**Exercise instructions**.
Output only the lines that run from the line holding "Click the print report icon" to the end of the entries, both ends included, and skip the pictures.

==== Dataset records

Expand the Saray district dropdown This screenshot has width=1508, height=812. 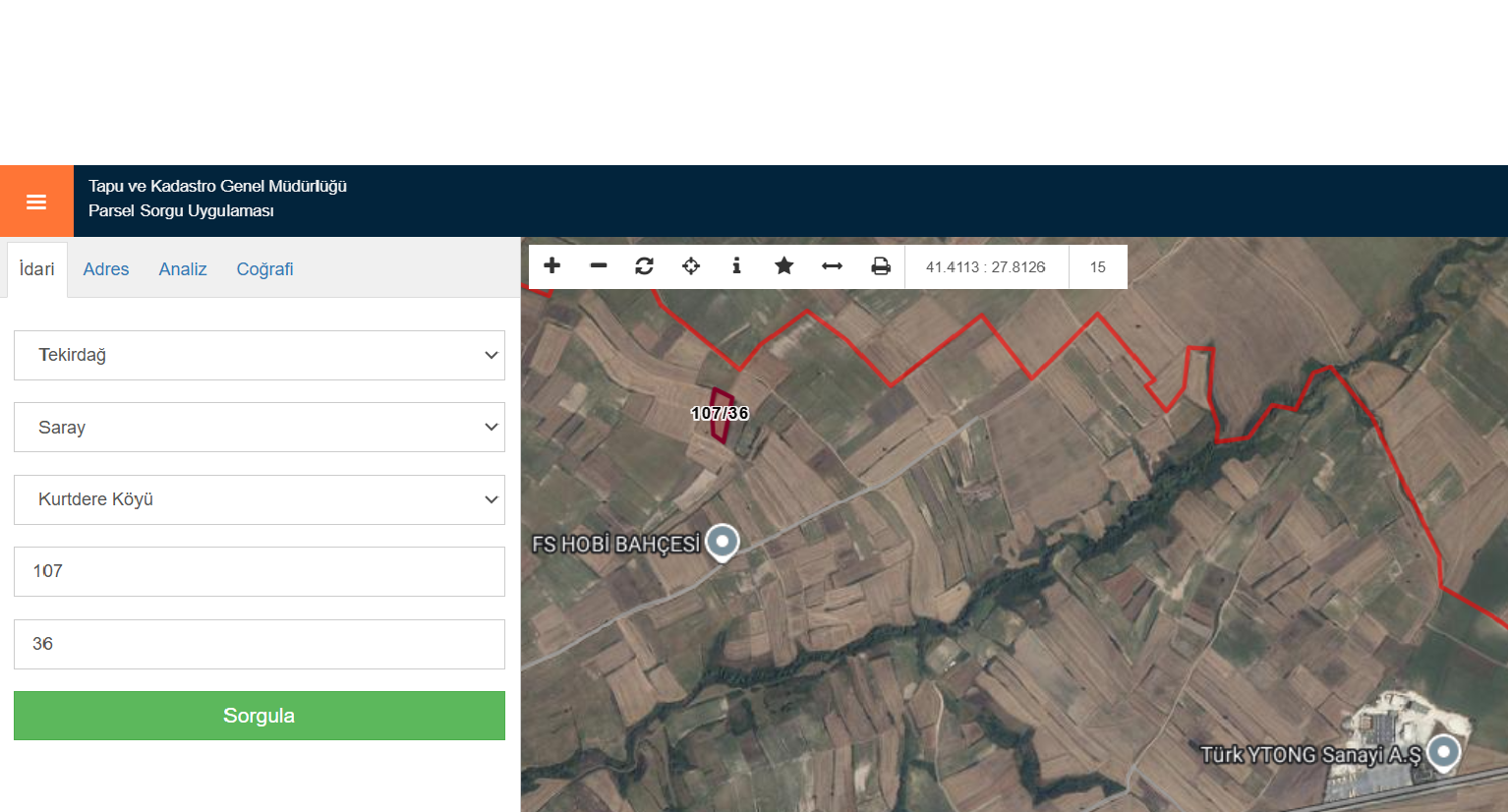[260, 428]
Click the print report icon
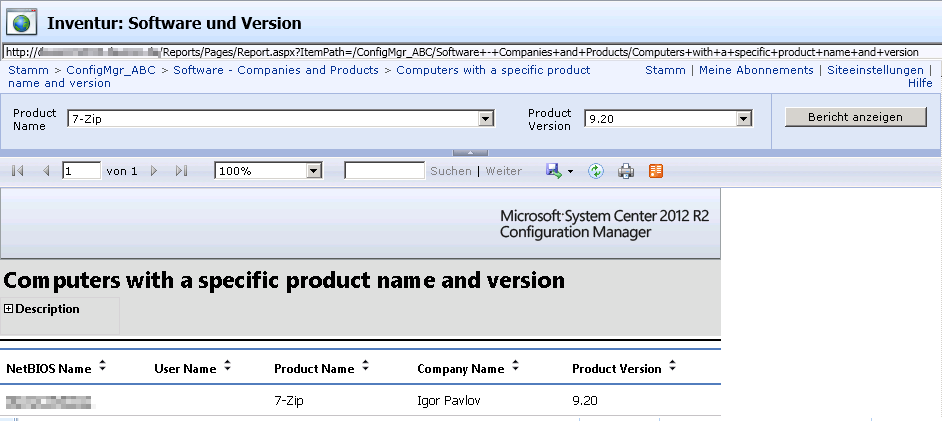 pyautogui.click(x=626, y=171)
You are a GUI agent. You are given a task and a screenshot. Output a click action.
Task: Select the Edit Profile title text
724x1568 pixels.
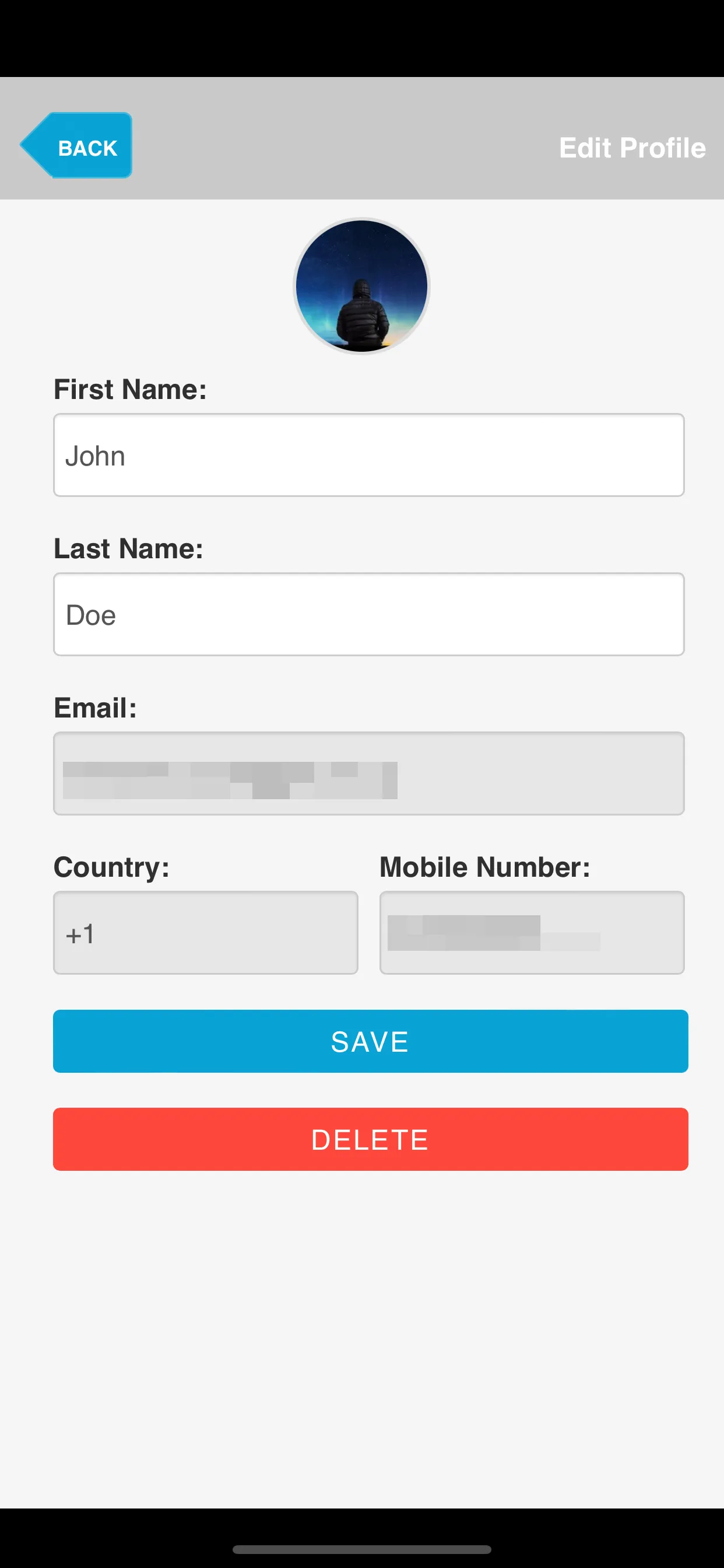(631, 148)
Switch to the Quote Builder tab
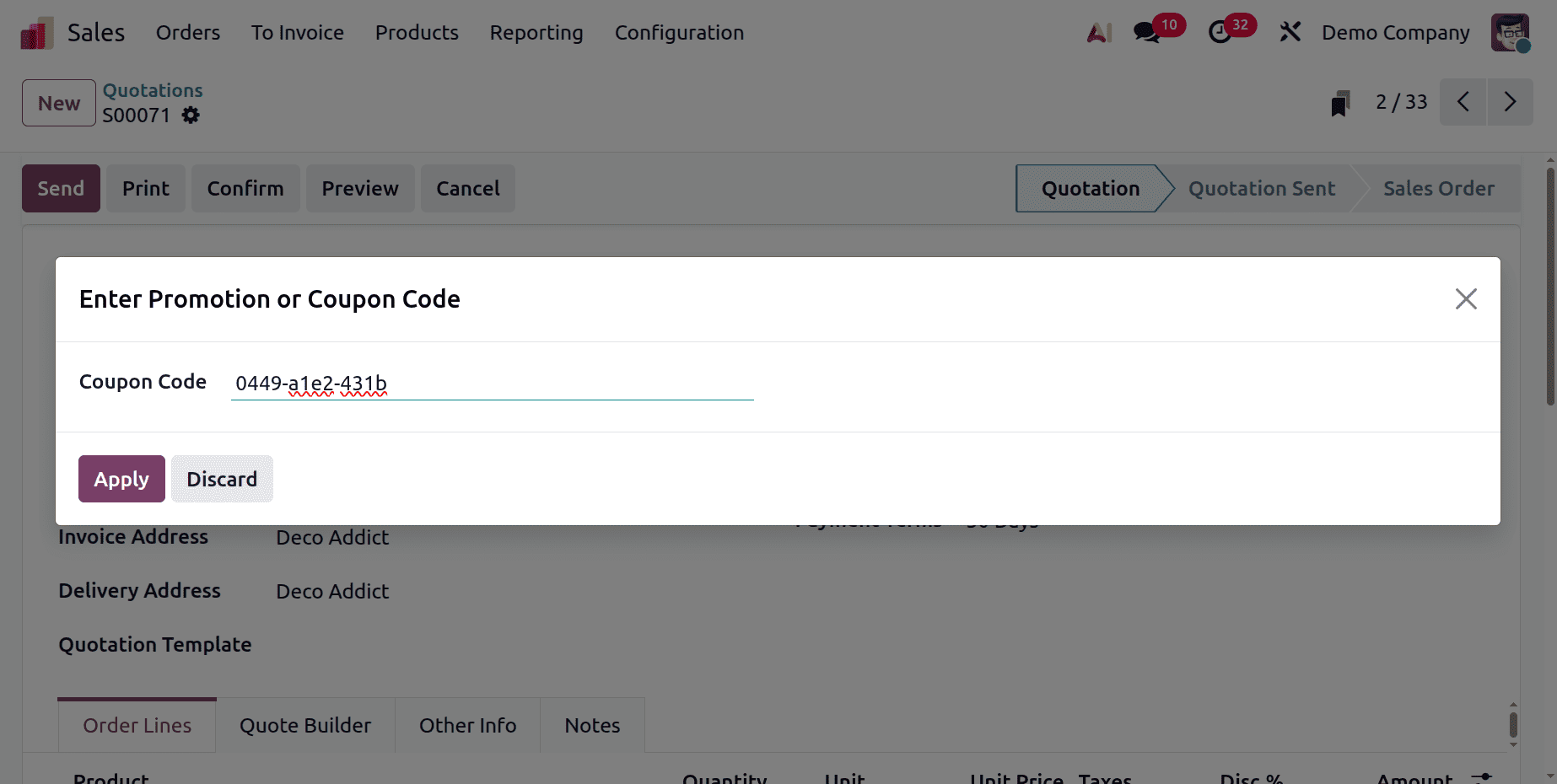This screenshot has height=784, width=1557. [304, 725]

========

**Output of the exercise**.
Click the print report icon
 pyautogui.click(x=626, y=171)
You are a GUI agent. You are given a task and a screenshot. Output a click action.
Task: Select the Edit Profile title text
724x1568 pixels.
(631, 148)
Switch to the Quote Builder tab
This screenshot has height=784, width=1557. [304, 725]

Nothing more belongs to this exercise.